• **EXTRACTED INFORMATION**
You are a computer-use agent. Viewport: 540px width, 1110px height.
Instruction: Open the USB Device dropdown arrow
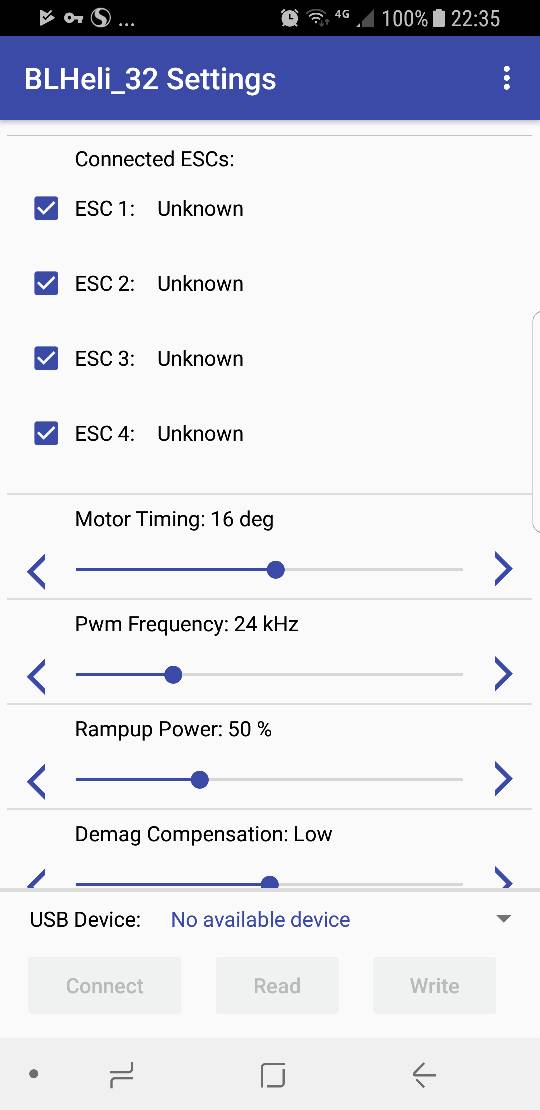pos(503,919)
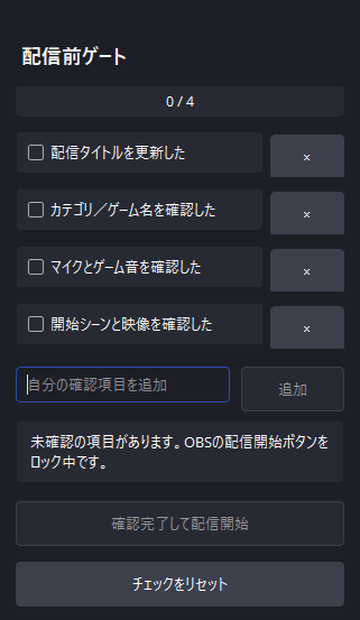Click the 配信前ゲート heading
360x620 pixels.
click(74, 56)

• **THE PROBLEM**
The copy should match each line above exactly and contain no images.

• **WRITTEN REPLY**
You are a computer-use agent. Viewport: 540px width, 1110px height.
Instruction: Open the USB Device dropdown arrow
pos(503,919)
Click the 配信前ゲート heading
360x620 pixels.
click(74, 56)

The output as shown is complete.